Pointing records for screenshots and pages
╔══

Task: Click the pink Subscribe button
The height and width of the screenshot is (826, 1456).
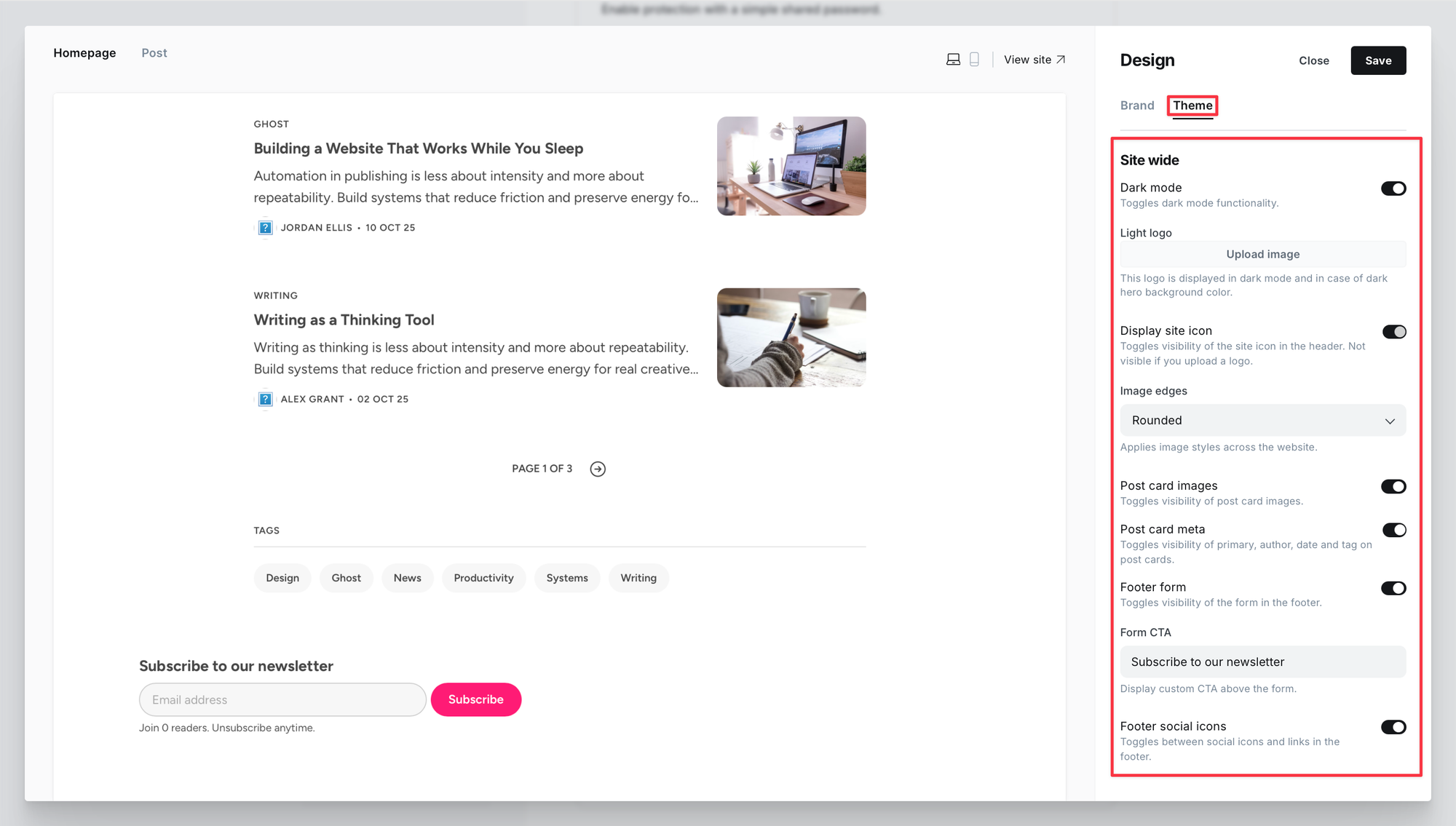Action: coord(476,699)
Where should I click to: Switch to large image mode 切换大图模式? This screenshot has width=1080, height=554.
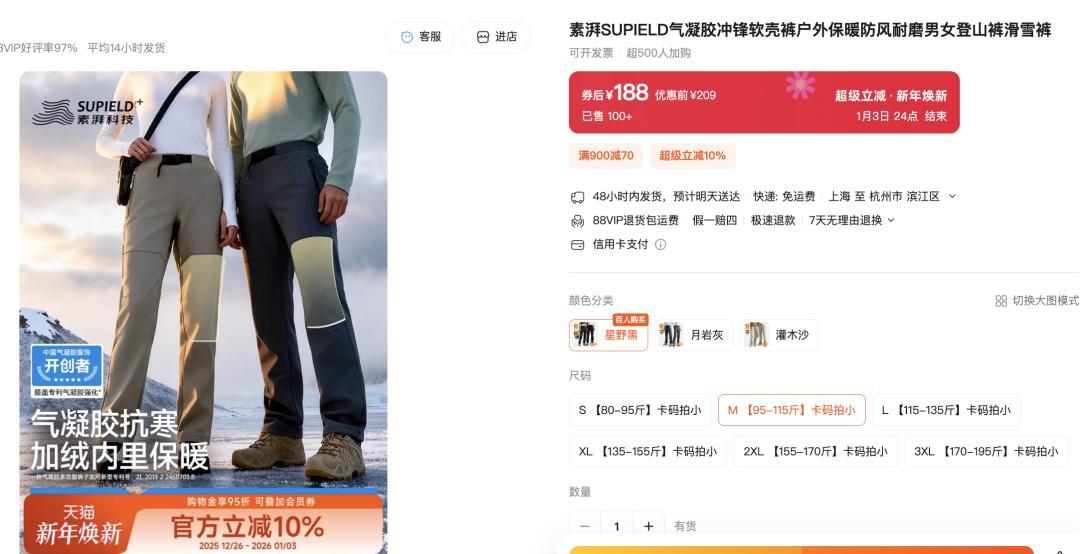click(1037, 300)
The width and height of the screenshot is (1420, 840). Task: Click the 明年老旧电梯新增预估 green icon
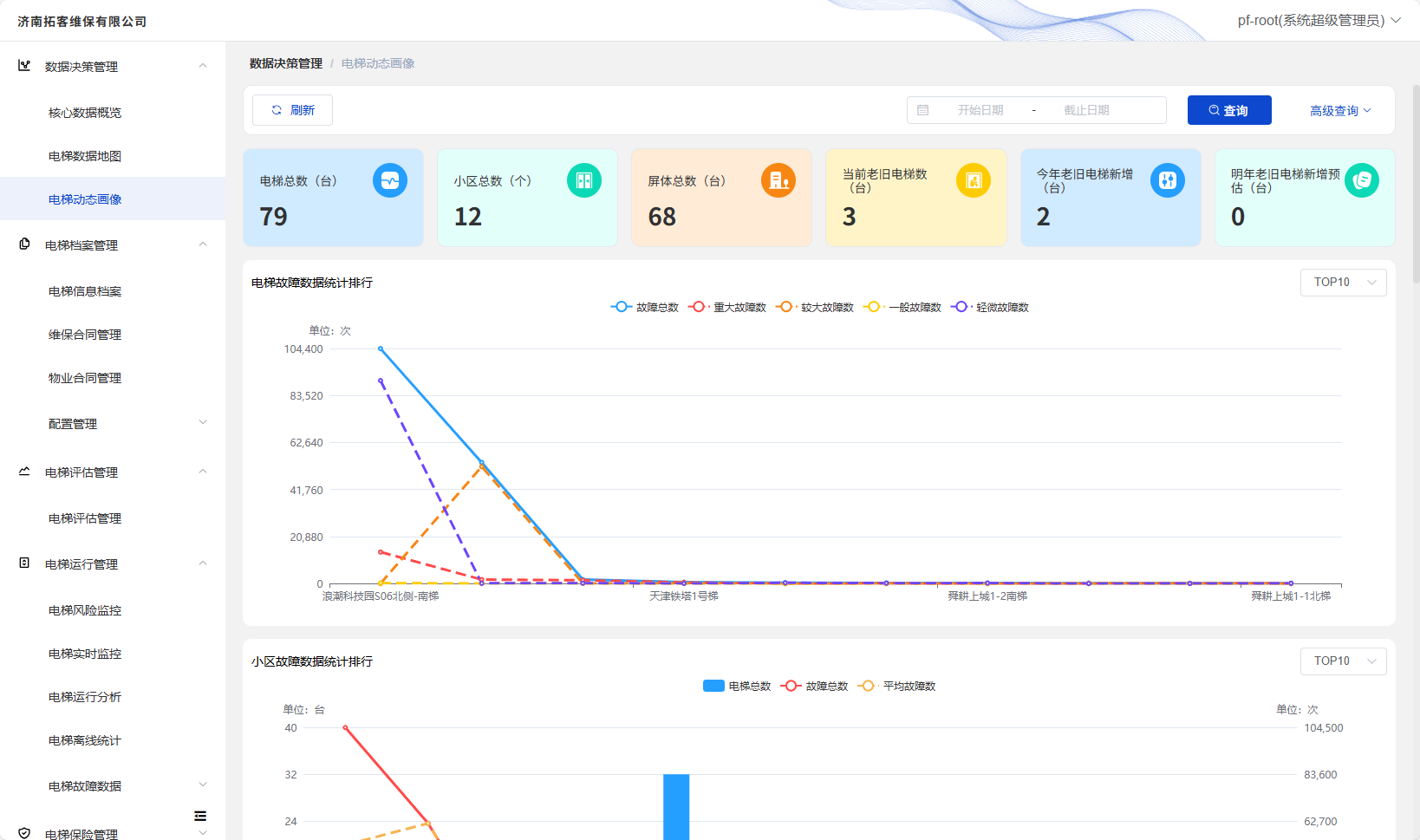point(1362,180)
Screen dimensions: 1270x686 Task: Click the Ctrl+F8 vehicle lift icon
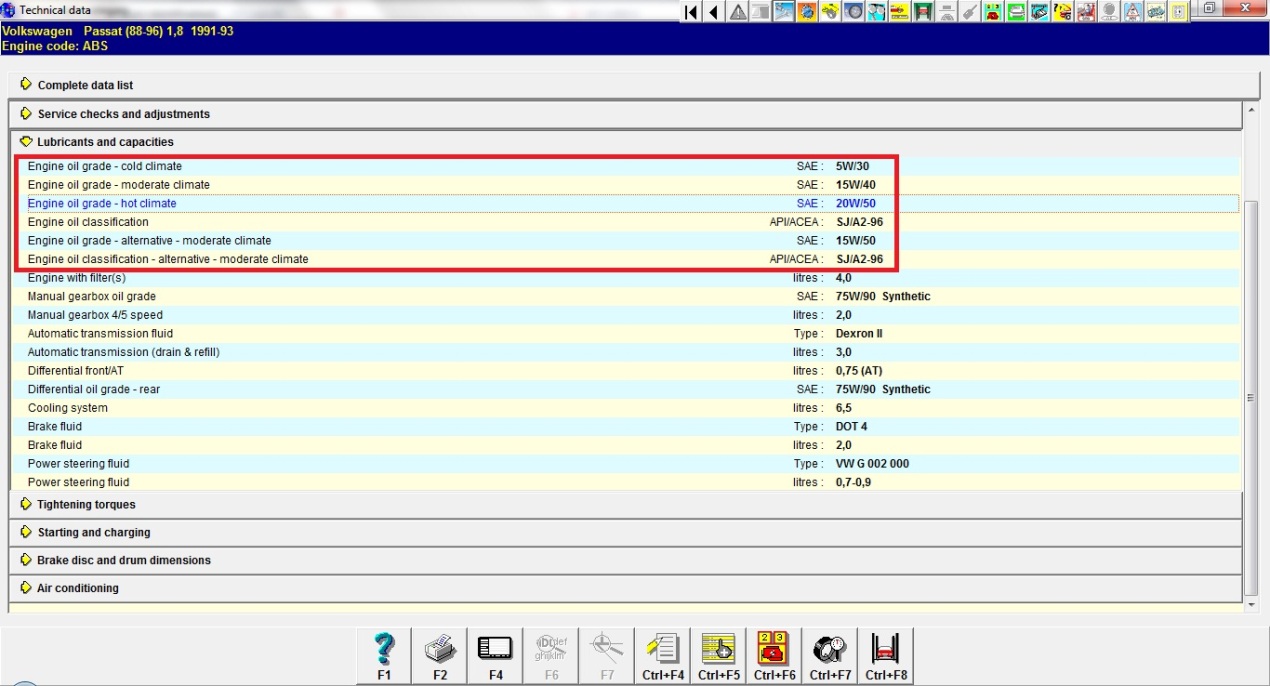[886, 655]
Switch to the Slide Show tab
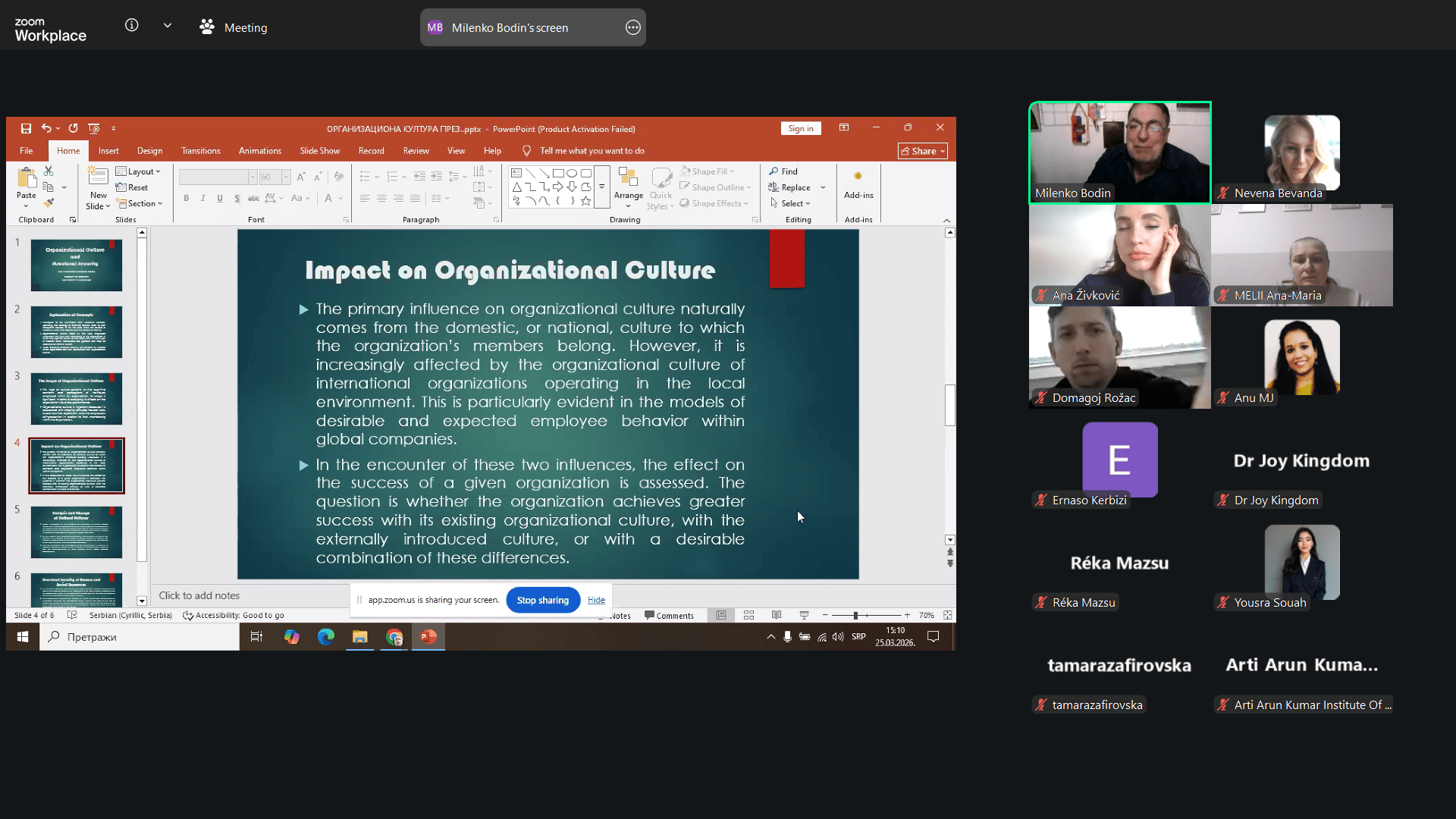1456x819 pixels. (x=319, y=151)
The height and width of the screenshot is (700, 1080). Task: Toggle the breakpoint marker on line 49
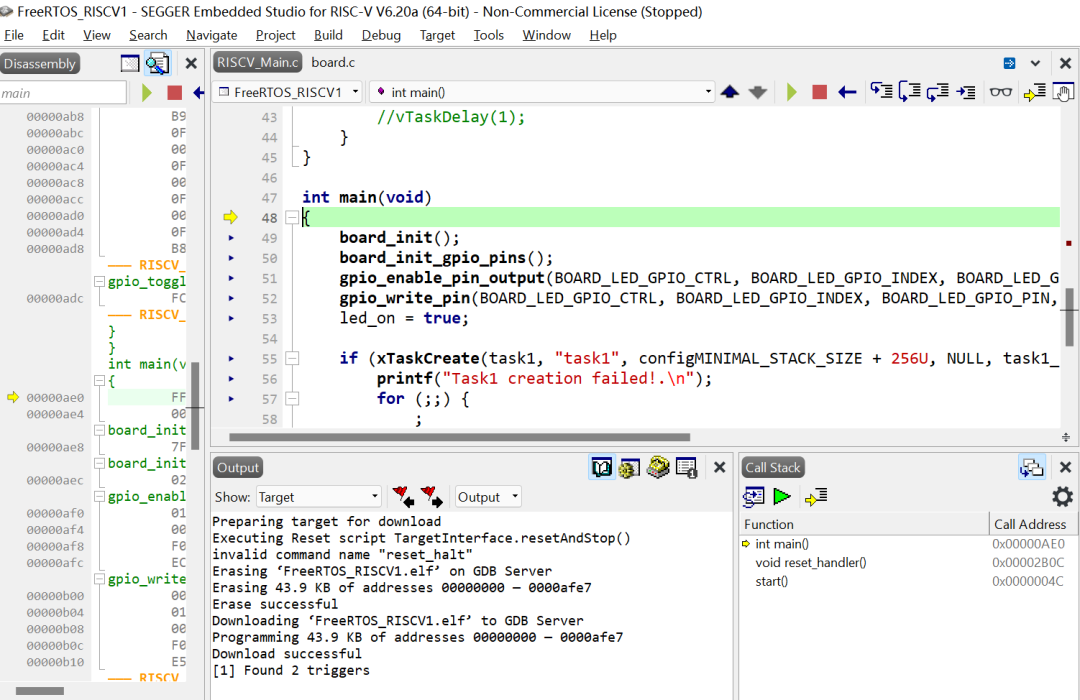[x=232, y=238]
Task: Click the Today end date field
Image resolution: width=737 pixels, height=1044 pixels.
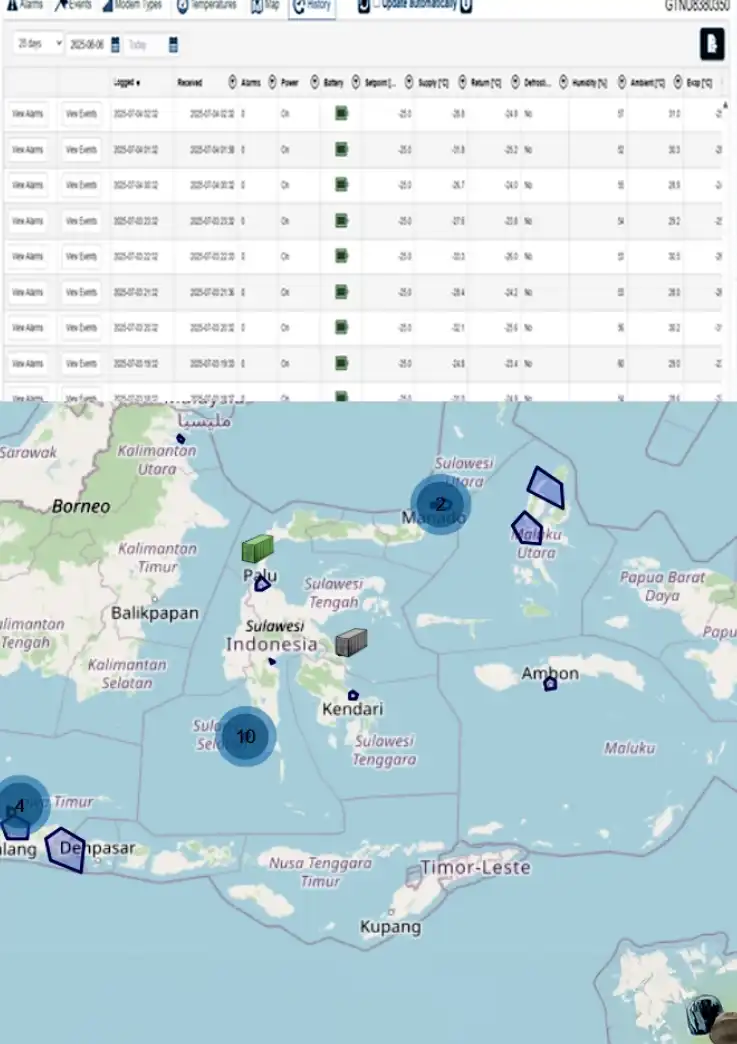Action: pos(145,44)
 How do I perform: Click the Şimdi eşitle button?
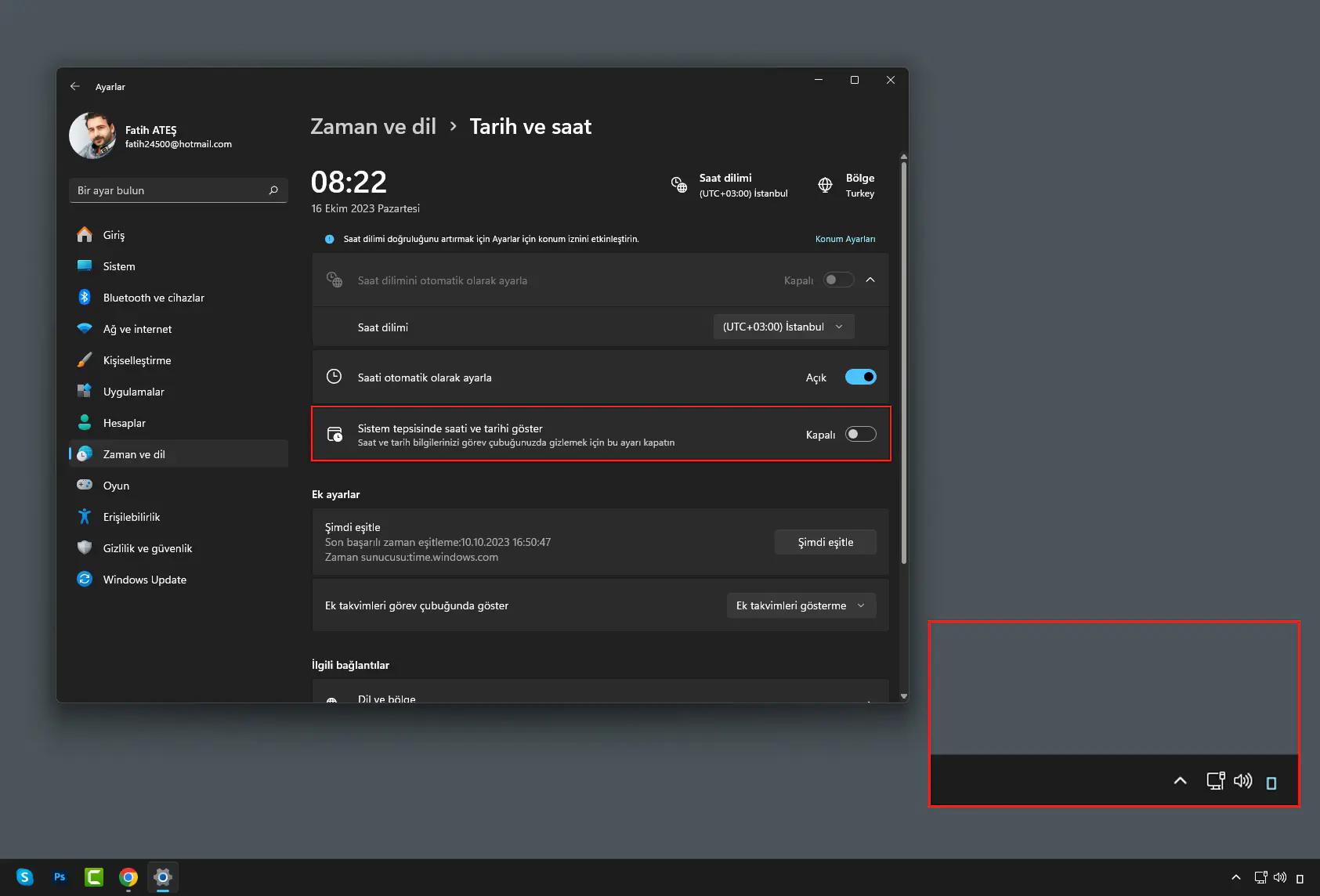point(825,541)
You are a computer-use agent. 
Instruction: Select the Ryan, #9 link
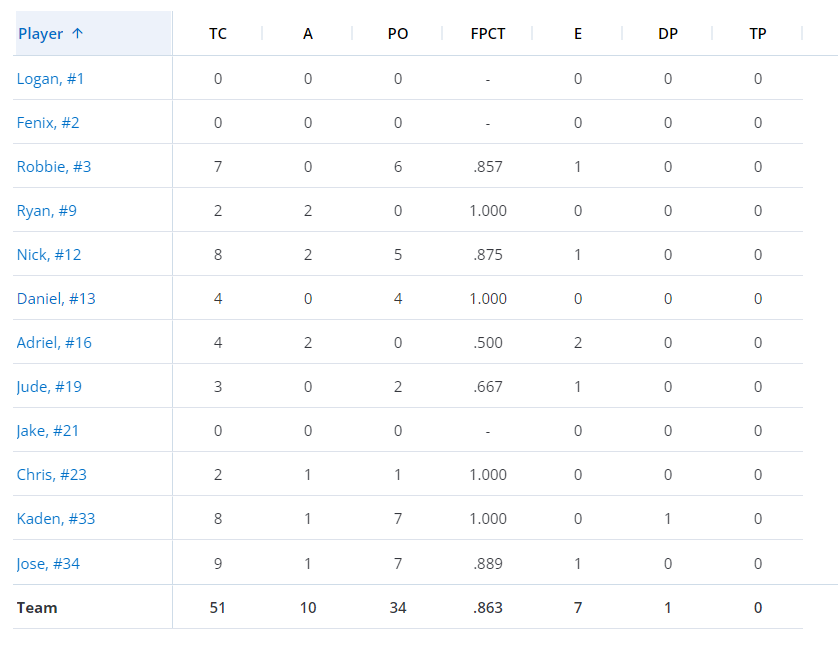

╚══

> **Your task**
Render every line of the material above as a Markdown table with the columns "No." and "Text," numbering the rows and skipping any blank lines. Leave the pictures out of the answer.

> **Result for this task**
| No. | Text |
|---|---|
| 1 | Task: Click the pink Subscribe button |
| 2 | The height and width of the screenshot is (826, 1456). |
| 3 | Action: coord(476,699) |
| 4 | Where should I click to: Switch to large image mode 切换大图模式? This screenshot has width=1080, height=554. |
| 5 | click(1037, 300) |
| 6 | The width and height of the screenshot is (1420, 840). Task: Click the 明年老旧电梯新增预估 green icon |
| 7 | point(1362,180) |
| 8 | Screen dimensions: 1270x686 Task: Click the Ctrl+F8 vehicle lift icon |
| 9 | [886, 655] |
| 10 | Switch to the Slide Show tab |
| 11 | 1456x819 pixels. (x=319, y=151) |
| 12 | The height and width of the screenshot is (700, 1080). Task: Toggle the breakpoint marker on line 49 |
| 13 | [x=232, y=238] |
| 14 | Task: Click the Today end date field |
| 15 | Image resolution: width=737 pixels, height=1044 pixels. |
| 16 | Action: pos(145,44) |
| 17 |  How do I perform: Click the Şimdi eşitle button? |
| 18 | point(825,541) |
| 19 | You are a computer-use agent.  |
| 20 | Instruction: Select the Ryan, #9 link |